Actually - while what you said makes perfect sense - it's also wrong (in terms of what you're hoping to achieve). Unfortunately, it's virtually impossible to do a "simple" comparison between DSD and PCM, and here's why:
WHENEVER you convert a file from PCM to DSD, or from DSD to PCM, the conversion process is not a simple bit-perfect conversion - there is always digital filtering involved. In essence, this means that there's no way you can ever have "identical PCM and DSD copies of the same content" to compare. If you start with a 24/192 PCM file and convert it into DSD, the DSD file you end up with will be slightly different depending on which converter program you use and what options you pick; likewise, if you start with a DSD file, and convert it to PCM, the PCM files you end up with will sound slightly different depending on what converter and options you use. (I heard a demo of two files, both converted to 24/96 PCM from a DSD master, using Korg Audiogate and Weiss Saracon, the top two converter programs, and they absolutely sounded subtly different. The difference wasn't huge, but it was at least as large as the difference between either of the PCM conversions and the DSD original.)
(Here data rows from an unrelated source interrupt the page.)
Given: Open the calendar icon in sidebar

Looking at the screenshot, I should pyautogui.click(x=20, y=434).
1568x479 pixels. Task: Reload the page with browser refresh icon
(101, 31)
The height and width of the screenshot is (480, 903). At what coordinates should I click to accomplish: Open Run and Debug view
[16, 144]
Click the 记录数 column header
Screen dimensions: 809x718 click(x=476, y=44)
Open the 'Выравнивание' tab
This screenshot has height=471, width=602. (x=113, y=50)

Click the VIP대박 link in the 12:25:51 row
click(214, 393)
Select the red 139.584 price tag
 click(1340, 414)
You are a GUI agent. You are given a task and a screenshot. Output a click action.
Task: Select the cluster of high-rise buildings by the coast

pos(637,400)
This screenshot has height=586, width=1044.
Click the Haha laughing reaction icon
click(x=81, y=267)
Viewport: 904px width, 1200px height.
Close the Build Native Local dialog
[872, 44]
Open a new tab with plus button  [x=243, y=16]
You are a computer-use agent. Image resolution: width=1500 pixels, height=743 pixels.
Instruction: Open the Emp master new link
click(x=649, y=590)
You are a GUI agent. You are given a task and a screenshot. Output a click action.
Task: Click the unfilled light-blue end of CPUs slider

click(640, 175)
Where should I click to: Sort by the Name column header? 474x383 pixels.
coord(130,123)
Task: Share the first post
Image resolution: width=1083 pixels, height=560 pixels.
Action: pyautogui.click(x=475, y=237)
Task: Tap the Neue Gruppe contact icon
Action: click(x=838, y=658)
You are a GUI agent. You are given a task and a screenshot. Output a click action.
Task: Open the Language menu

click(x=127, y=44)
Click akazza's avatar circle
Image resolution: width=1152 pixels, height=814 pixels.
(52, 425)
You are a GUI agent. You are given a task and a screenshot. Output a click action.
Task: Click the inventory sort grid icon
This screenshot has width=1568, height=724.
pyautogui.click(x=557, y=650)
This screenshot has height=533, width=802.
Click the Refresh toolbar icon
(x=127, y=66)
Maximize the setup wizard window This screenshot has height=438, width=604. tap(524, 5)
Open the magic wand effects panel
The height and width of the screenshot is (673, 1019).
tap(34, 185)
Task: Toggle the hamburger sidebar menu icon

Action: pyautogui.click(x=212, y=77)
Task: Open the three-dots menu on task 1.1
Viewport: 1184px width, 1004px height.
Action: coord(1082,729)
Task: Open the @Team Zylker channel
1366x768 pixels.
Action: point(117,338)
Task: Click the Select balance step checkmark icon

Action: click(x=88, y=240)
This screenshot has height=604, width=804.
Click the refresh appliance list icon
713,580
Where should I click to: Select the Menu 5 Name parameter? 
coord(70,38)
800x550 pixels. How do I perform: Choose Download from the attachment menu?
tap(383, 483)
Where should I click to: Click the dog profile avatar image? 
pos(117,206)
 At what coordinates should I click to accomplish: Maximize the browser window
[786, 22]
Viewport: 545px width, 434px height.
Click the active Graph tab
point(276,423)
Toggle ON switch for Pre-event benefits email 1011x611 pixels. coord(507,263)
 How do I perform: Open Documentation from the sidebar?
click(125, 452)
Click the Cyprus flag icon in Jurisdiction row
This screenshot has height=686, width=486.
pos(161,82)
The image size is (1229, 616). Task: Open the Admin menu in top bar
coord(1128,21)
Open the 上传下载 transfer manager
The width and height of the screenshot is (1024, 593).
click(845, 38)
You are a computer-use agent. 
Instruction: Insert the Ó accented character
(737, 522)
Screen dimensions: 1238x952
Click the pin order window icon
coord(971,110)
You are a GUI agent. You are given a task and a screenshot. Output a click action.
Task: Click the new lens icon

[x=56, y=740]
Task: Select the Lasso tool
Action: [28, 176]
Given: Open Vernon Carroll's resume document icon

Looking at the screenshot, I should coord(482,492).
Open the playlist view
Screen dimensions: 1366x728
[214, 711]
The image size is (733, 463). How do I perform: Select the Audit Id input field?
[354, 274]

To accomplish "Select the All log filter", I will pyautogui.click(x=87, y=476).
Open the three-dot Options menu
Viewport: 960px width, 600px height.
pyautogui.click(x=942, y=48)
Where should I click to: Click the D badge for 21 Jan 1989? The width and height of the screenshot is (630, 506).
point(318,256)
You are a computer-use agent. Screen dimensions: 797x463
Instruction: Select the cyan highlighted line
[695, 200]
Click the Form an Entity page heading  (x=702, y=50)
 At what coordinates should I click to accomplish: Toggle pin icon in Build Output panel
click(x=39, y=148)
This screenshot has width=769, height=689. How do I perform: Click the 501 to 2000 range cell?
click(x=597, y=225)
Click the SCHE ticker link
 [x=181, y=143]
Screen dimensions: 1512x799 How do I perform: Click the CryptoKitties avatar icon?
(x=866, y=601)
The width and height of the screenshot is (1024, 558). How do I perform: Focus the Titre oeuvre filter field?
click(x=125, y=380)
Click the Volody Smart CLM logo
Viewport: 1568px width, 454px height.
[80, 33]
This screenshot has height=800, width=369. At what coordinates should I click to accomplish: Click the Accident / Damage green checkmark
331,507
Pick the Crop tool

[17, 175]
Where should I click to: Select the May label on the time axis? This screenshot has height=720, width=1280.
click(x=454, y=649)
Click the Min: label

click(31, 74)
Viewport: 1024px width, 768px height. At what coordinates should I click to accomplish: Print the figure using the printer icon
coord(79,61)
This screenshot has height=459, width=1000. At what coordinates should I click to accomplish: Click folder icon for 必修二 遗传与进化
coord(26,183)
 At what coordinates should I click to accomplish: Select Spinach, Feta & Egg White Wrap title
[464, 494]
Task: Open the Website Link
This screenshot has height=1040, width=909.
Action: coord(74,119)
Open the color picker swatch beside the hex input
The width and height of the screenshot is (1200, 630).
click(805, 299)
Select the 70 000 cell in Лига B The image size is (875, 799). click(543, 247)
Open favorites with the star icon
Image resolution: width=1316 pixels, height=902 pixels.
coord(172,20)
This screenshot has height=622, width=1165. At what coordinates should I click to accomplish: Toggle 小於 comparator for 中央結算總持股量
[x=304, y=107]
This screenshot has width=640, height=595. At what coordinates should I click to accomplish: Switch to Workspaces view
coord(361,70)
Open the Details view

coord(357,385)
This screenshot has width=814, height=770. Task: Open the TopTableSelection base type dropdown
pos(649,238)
Even if you were to start with an actual live performance, and record it in both PCM and DSD, using the same microphone, preamp, and recorder for both, you would
STILL be comparing the differences between PCM and DSD
WHEN RECORDED BY THAT PARTICULAR RECORDER. And, of course, when you purchase a commercial DSD file or high-def PCM file, both have been "mastered" - and not necessarily handled the exact same way. Likewise, if you were to play a DSD file on your Oppo, and configure the Oppo to convert to PCM, it wouldn't necessarily sound identical to a PCM file you got by converting that DSD to PCM using some
OTHER device or software.
Likewise, if you started with some digital audio file in some third format, not directly equivalent to either, then converted it into both DSD and PCM versions, you would be comparing both the formats themselves and the colorations of each of the two conversion processes - which, of necessity,
WILL be different.
I'm not trying to be discouraging here. It's just that, in this particular case, you can never get rid of all the other variables. About the best you could do would be to prove that, in a particular situation, and with particular equipment,
NO difference was audible. (If we know that there are indeed slight differences in the content itself, but we can't hear any difference at all, then we have pretty well proven that
NEITHER the differences between the two files
NOR the differences between the two formats are audible. But, if we do hear a difference, we can't know which variable is causing them.)
In fact, there's even a third variable. Since the optimum reconstruction filters for DSD and PCM are slightly different, it's also quite possible that the DAC we happen to be using for the comparison might itself sound better with either PCM or DSD content - not because of the format itself, but because the design of that particular DAC is better optimized for playing one or the other.
Quote:
I'll suggest that there is a practical way to ABX double blind test DSD versus PCM audio.
At least, if one starts with the assumption that if DSD audio at sufficient sample rate is superior, and that a PCM ADC/DAC loop would degrade or otherwise affect the sound audibly.
At least one commercial ABX switch box is available with line level and amplified level switching. It would be trivial; given the resources to purchase, rent, or borrow such a switch box; to test a DSD file output to a DSD DAC, and ABX compare with and without the PCM ADC/DAC loop.
If a difference is clearly audible, this would unequivocally demonstrate so.